### Task objective
Please repeat only the stretch of records running from the first line through the line that contains "Given: Tap drum pad numbered 243".

[Stored records]

==============================

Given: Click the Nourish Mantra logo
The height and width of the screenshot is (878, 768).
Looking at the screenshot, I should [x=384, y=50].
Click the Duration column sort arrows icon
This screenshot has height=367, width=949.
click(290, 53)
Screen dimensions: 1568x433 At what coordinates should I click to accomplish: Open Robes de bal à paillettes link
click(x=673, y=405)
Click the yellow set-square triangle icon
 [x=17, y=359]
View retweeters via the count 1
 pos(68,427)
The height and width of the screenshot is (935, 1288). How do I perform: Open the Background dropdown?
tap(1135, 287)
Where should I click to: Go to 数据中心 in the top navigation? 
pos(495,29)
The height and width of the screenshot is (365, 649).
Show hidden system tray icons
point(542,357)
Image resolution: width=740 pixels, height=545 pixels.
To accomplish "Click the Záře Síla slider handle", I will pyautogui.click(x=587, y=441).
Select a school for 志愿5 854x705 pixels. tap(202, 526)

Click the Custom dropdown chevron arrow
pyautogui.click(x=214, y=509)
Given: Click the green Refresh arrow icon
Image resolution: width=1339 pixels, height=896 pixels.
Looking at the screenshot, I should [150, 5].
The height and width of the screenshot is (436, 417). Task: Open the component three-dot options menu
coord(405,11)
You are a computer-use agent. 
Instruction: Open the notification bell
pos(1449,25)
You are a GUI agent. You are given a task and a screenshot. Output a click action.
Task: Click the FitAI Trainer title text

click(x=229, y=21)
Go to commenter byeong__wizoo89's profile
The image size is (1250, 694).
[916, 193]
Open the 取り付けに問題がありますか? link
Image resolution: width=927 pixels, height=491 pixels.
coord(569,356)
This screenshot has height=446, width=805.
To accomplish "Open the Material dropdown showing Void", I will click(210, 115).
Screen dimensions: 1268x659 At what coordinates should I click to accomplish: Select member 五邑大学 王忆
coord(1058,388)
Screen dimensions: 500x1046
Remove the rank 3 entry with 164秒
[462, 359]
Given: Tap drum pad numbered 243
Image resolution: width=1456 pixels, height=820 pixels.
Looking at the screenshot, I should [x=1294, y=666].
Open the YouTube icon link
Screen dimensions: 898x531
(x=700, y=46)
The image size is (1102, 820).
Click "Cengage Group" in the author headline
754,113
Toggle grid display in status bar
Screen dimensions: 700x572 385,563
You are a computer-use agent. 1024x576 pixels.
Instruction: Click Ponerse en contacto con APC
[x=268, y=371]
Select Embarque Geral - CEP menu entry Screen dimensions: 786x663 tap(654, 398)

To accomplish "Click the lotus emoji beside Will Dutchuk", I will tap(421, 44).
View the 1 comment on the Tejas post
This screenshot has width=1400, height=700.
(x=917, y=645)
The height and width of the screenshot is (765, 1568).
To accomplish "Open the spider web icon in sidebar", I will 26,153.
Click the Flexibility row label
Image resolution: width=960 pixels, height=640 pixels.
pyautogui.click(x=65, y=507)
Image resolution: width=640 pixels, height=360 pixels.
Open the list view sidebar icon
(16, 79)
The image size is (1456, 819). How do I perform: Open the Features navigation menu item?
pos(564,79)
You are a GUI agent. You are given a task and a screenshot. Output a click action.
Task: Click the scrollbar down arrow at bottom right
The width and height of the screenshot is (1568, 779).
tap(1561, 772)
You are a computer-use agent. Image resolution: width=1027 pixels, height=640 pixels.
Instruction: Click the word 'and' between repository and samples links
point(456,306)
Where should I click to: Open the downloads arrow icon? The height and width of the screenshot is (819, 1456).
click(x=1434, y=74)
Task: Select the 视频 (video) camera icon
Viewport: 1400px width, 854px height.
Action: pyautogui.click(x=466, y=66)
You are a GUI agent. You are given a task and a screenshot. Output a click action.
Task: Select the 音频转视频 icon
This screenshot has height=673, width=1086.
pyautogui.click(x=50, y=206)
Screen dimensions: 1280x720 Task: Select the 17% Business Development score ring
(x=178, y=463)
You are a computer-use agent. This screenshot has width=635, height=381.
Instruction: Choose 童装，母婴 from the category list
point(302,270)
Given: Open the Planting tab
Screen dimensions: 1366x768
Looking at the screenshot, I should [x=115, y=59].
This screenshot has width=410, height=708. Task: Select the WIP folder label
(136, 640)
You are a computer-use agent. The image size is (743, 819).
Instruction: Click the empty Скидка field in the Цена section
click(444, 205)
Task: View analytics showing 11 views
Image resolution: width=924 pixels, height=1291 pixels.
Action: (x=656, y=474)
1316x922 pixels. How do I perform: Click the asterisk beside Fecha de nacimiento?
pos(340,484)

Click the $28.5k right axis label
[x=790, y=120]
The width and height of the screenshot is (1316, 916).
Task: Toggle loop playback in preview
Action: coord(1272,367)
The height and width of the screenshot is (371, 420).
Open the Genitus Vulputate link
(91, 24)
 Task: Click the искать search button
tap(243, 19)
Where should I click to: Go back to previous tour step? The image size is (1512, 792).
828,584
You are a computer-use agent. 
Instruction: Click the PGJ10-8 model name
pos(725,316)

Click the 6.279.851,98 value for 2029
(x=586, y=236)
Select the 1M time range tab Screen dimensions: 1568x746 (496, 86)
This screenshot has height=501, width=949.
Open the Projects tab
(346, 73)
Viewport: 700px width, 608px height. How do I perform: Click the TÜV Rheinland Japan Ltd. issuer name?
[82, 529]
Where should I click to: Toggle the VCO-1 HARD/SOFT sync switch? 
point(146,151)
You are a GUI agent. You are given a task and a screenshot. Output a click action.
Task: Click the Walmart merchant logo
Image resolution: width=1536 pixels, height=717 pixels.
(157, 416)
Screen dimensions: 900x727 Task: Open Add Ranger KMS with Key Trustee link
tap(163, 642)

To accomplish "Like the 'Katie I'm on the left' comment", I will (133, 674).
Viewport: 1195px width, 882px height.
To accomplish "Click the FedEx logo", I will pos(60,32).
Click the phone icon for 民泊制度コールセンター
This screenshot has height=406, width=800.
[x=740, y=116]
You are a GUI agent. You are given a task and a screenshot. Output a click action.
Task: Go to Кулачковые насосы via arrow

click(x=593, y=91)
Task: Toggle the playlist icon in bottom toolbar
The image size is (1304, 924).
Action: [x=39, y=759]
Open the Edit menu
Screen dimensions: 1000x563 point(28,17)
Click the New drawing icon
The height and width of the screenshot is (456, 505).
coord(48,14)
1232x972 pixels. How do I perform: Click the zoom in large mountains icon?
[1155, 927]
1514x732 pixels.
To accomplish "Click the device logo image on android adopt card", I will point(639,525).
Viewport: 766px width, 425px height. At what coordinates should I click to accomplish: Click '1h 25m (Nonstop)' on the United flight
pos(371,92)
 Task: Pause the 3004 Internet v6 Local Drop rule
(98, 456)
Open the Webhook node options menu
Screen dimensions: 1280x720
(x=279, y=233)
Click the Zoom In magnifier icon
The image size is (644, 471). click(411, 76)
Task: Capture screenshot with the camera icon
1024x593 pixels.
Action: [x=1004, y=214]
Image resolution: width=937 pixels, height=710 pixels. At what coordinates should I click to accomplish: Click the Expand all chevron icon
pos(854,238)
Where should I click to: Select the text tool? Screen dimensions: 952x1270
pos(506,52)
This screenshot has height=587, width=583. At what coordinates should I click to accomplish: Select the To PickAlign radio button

==============================

### Completed task
Given: Click the Nourish Mantra logo
The height and width of the screenshot is (878, 768).
Looking at the screenshot, I should [x=384, y=50].
Click the Duration column sort arrows icon
This screenshot has height=367, width=949.
click(290, 53)
Screen dimensions: 1568x433 At what coordinates should I click to accomplish: Open Robes de bal à paillettes link
click(x=673, y=405)
Click the yellow set-square triangle icon
 [x=17, y=359]
View retweeters via the count 1
 pos(68,427)
The height and width of the screenshot is (935, 1288). How do I perform: Open the Background dropdown?
tap(1135, 287)
Where should I click to: Go to 数据中心 in the top navigation? 
pos(495,29)
The height and width of the screenshot is (365, 649).
Show hidden system tray icons
point(542,357)
Image resolution: width=740 pixels, height=545 pixels.
To accomplish "Click the Záře Síla slider handle", I will pyautogui.click(x=587, y=441).
Select a school for 志愿5 854x705 pixels. tap(202, 526)

Click the Custom dropdown chevron arrow
pyautogui.click(x=214, y=509)
Given: Click the green Refresh arrow icon
Image resolution: width=1339 pixels, height=896 pixels.
Looking at the screenshot, I should [150, 5].
The height and width of the screenshot is (436, 417). Task: Open the component three-dot options menu
coord(405,11)
You are a computer-use agent. 
Instruction: Open the notification bell
pos(1449,25)
You are a GUI agent. You are given a task and a screenshot. Output a click action.
Task: Click the FitAI Trainer title text

click(x=229, y=21)
Go to commenter byeong__wizoo89's profile
The image size is (1250, 694).
[916, 193]
Open the 取り付けに問題がありますか? link
Image resolution: width=927 pixels, height=491 pixels.
coord(569,356)
This screenshot has height=446, width=805.
To accomplish "Open the Material dropdown showing Void", I will click(210, 115).
Screen dimensions: 1268x659 At what coordinates should I click to accomplish: Select member 五邑大学 王忆
coord(1058,388)
Screen dimensions: 500x1046
Remove the rank 3 entry with 164秒
[462, 359]
Given: Tap drum pad numbered 243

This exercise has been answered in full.